> Records to process:
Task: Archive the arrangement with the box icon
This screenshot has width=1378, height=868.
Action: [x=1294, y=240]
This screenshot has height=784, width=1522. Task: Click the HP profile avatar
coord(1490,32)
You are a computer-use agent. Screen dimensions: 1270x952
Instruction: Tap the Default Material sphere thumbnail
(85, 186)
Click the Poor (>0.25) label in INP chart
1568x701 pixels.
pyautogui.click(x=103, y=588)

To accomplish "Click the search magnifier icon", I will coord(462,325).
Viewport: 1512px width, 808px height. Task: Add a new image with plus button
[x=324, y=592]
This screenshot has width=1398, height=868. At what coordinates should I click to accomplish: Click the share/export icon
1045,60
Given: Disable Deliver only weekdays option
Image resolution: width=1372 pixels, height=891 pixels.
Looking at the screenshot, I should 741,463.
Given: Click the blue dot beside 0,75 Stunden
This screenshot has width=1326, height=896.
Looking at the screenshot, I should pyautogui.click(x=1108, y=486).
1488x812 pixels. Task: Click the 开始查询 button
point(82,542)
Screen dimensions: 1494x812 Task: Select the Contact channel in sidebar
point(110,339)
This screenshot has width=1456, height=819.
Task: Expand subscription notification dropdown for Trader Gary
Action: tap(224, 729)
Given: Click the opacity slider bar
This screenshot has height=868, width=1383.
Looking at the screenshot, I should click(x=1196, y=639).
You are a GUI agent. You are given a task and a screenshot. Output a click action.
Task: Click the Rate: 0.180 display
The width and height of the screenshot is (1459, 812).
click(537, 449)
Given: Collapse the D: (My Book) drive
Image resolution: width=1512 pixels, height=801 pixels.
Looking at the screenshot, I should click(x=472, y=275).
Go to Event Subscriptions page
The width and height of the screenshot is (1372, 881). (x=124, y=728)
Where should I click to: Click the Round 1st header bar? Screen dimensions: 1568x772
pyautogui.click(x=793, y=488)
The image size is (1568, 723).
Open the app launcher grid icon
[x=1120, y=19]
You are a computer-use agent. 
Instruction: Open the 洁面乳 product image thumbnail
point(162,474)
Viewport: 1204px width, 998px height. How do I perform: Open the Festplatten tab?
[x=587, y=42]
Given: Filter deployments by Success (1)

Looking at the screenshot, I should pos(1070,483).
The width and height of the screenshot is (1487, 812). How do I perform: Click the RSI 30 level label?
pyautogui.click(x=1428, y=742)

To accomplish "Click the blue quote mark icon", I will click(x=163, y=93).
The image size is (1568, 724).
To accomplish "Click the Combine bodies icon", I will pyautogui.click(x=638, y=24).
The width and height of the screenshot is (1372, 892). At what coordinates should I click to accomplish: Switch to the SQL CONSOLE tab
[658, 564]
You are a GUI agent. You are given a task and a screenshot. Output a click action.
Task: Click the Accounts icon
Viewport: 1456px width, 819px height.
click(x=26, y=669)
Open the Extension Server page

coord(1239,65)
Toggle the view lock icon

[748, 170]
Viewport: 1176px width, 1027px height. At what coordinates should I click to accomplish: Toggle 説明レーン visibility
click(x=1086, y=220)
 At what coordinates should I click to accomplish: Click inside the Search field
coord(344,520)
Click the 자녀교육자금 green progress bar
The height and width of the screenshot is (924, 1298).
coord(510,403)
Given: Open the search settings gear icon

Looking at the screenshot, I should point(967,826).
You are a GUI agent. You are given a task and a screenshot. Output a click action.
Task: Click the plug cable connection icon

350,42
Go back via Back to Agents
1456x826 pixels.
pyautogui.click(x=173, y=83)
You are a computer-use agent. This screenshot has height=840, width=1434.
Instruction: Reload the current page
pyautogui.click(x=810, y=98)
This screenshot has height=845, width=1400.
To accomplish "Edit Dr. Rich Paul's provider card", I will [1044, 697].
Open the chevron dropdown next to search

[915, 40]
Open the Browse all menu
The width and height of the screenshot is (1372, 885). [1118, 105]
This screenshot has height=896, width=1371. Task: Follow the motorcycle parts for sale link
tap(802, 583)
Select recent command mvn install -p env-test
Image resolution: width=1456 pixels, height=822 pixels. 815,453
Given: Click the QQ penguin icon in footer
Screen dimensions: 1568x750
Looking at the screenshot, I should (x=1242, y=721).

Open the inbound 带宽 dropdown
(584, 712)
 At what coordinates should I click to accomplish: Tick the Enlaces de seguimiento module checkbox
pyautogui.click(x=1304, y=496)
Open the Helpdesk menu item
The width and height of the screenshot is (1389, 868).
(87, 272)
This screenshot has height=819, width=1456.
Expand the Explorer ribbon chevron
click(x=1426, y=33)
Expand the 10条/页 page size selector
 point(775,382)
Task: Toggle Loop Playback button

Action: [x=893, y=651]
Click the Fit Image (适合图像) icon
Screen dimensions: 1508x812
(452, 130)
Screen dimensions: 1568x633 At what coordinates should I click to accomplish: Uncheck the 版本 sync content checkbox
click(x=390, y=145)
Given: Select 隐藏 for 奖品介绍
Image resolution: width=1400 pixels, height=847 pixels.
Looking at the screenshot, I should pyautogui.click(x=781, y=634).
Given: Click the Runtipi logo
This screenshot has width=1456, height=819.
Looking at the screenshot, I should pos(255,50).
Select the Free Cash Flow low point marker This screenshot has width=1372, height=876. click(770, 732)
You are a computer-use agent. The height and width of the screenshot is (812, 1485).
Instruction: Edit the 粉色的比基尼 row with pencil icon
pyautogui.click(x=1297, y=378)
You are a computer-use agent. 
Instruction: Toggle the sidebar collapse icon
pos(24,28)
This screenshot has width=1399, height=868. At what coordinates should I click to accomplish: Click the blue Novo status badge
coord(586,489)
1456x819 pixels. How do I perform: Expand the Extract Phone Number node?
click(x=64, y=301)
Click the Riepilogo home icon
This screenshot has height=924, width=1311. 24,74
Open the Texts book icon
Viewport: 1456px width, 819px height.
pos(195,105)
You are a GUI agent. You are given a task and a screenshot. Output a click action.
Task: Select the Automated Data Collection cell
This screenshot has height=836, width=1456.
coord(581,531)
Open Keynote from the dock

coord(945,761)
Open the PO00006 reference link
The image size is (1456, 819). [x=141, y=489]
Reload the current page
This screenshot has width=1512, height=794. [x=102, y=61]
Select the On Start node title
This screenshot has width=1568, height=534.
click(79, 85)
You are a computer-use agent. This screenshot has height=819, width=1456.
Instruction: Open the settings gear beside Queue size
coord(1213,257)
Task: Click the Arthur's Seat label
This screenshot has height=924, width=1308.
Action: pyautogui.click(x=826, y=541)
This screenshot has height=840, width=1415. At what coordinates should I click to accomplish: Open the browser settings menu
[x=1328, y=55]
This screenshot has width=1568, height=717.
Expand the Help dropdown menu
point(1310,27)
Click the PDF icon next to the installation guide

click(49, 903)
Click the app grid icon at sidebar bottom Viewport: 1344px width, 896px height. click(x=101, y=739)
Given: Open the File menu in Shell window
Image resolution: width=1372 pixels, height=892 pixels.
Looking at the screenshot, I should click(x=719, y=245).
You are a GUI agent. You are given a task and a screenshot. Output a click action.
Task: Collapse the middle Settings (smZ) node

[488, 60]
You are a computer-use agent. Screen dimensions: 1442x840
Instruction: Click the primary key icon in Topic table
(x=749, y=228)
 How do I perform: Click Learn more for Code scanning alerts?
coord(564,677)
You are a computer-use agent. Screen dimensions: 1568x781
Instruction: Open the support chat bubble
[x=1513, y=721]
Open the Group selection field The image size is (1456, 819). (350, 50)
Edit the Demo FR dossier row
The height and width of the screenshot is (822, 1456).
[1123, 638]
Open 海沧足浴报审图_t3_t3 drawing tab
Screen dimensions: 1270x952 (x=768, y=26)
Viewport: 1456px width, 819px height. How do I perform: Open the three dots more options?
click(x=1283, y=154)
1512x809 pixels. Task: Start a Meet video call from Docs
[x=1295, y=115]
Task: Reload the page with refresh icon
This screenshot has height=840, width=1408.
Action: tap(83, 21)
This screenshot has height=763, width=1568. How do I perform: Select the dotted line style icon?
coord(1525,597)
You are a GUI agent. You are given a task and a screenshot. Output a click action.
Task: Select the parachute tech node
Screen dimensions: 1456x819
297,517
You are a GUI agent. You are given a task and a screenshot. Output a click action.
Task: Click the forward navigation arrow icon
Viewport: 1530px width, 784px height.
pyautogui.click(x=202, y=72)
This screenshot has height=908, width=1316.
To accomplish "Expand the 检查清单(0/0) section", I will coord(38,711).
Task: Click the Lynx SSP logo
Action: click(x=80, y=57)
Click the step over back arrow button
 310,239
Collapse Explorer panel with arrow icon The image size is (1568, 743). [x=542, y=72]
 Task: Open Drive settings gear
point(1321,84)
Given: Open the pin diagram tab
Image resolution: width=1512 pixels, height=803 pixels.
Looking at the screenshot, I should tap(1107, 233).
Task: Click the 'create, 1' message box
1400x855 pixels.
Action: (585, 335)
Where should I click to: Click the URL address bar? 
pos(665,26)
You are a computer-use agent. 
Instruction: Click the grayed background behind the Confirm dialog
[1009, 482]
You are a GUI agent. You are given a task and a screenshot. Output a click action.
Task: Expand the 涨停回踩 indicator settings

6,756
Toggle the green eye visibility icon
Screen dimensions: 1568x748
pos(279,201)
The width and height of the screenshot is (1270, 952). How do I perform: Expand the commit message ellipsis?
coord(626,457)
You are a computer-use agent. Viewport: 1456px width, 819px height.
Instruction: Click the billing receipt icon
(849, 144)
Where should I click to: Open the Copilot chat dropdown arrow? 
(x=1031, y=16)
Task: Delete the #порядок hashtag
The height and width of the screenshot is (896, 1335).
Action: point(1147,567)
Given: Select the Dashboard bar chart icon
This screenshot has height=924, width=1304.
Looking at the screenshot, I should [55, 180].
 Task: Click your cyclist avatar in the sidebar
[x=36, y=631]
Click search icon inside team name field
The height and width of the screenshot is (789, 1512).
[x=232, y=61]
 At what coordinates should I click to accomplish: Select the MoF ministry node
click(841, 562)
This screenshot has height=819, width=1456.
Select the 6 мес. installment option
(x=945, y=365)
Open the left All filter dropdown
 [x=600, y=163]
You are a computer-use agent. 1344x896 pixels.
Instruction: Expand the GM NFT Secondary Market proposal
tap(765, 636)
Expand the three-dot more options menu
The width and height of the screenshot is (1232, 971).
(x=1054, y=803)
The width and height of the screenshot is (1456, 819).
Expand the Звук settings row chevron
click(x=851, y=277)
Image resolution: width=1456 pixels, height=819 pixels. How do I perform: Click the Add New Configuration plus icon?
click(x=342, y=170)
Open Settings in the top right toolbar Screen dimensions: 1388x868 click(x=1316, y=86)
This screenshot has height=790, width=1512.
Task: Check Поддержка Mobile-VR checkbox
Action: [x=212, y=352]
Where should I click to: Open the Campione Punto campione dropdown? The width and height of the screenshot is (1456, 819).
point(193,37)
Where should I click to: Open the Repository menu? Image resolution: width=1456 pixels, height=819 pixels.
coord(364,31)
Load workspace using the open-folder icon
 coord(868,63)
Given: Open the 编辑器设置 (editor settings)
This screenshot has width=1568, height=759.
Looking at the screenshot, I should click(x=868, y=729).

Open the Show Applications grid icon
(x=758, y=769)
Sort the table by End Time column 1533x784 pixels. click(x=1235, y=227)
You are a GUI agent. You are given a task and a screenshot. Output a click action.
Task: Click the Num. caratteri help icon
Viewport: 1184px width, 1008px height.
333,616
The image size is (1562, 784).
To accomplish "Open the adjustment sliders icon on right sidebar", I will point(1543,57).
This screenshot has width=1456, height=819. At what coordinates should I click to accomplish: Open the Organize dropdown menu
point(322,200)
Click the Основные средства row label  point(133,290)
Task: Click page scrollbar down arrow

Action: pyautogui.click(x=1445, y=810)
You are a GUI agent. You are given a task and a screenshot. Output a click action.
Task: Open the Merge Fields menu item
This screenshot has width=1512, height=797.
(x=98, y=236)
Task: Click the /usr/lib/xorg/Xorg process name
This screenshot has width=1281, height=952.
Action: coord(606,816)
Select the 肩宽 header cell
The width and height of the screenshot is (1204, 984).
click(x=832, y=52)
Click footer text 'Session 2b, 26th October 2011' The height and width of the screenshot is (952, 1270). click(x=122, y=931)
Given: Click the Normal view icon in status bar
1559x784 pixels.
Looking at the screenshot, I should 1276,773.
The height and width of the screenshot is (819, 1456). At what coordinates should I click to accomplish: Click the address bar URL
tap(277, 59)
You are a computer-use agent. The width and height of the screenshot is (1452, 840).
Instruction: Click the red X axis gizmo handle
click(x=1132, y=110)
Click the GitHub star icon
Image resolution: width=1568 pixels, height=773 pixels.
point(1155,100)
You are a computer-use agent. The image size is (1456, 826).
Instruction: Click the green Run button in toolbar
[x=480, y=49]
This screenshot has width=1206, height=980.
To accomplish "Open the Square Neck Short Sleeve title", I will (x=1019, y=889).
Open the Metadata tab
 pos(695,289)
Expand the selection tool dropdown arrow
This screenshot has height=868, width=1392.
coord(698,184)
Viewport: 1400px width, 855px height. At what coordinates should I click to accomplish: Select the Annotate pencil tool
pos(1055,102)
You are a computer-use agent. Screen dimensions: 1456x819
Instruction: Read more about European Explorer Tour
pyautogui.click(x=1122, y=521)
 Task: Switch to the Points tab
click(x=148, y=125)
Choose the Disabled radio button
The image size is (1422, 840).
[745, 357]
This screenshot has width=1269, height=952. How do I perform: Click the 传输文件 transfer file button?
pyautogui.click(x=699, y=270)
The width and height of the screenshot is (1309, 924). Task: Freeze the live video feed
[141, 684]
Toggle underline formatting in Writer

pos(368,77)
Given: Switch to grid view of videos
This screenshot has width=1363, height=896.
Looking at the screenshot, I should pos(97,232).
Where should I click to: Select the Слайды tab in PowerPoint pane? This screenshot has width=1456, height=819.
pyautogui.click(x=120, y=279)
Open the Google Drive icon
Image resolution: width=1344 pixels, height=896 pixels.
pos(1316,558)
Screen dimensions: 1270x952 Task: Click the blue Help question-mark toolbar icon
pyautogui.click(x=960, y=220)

> Task details: Look through the data above and report every line in which "selection" appears.

> Solution to this problem:
Open the Group selection field The image size is (1456, 819). (350, 50)
Expand the selection tool dropdown arrow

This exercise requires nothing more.